=== Begin Enclosure ===

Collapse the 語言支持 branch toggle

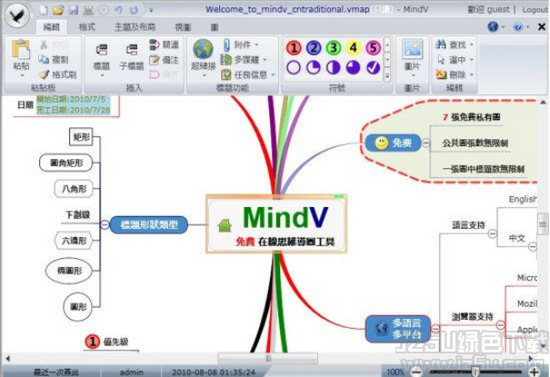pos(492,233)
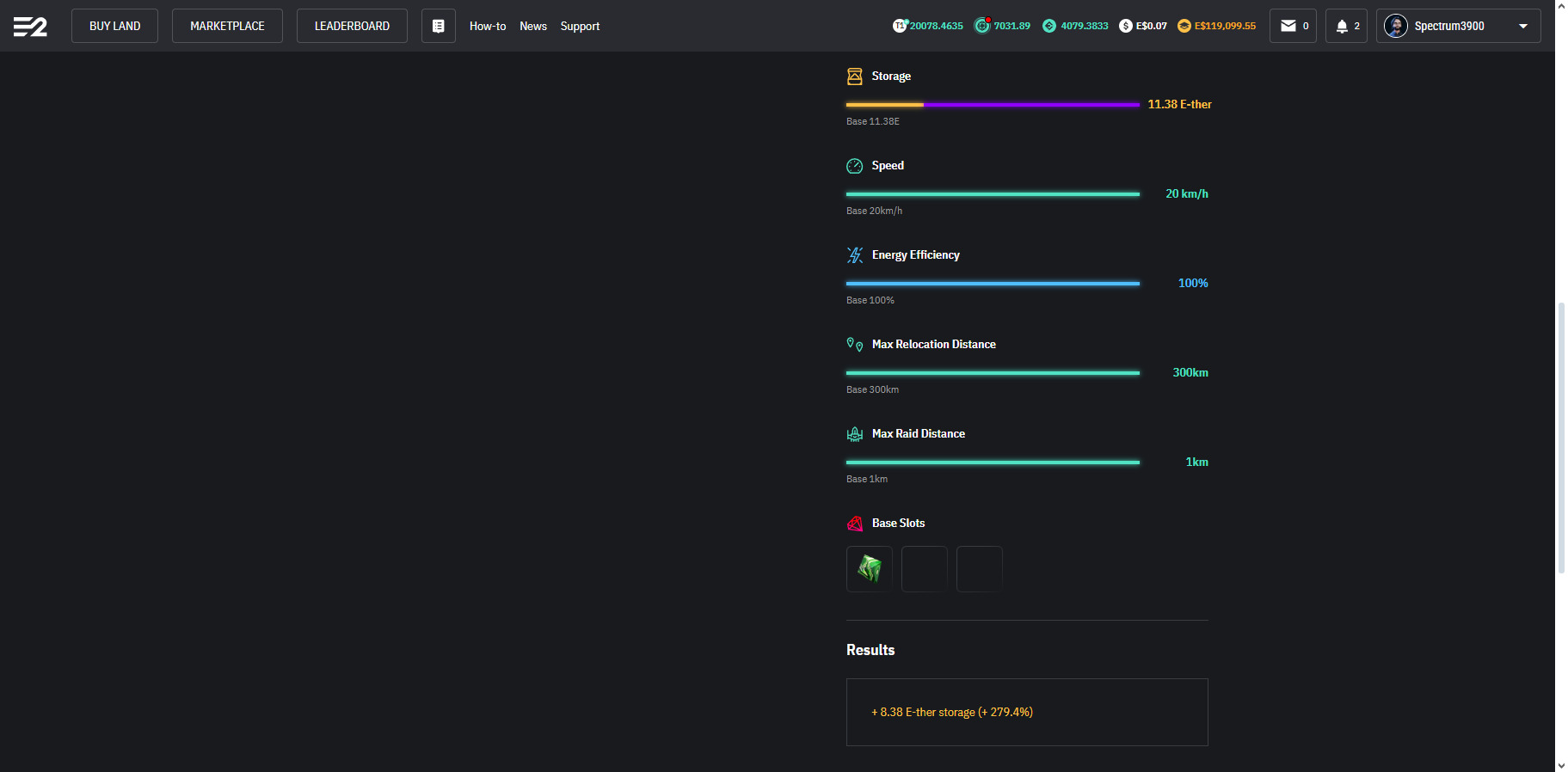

=== End Enclosure ===
=== Begin Enclosure ===

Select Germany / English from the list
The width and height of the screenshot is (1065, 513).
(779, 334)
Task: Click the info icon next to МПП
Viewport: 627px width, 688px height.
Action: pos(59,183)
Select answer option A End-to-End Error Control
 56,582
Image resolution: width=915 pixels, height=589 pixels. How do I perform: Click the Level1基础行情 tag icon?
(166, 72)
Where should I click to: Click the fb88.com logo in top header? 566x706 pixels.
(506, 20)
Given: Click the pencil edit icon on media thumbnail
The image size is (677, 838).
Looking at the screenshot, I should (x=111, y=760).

=== End Enclosure ===

== EXERCISE DESCRIPTION ==
Copy, exactly and only, the lines above that begin with the one containing "The width and" and finish with the one containing "Given: Click the".

== RESPONSE BELOW ==
The width and height of the screenshot is (1065, 513).
(779, 334)
Task: Click the info icon next to МПП
Viewport: 627px width, 688px height.
Action: pos(59,183)
Select answer option A End-to-End Error Control
 56,582
Image resolution: width=915 pixels, height=589 pixels. How do I perform: Click the Level1基础行情 tag icon?
(166, 72)
Where should I click to: Click the fb88.com logo in top header? 566x706 pixels.
(506, 20)
Given: Click the pencil edit icon on media thumbnail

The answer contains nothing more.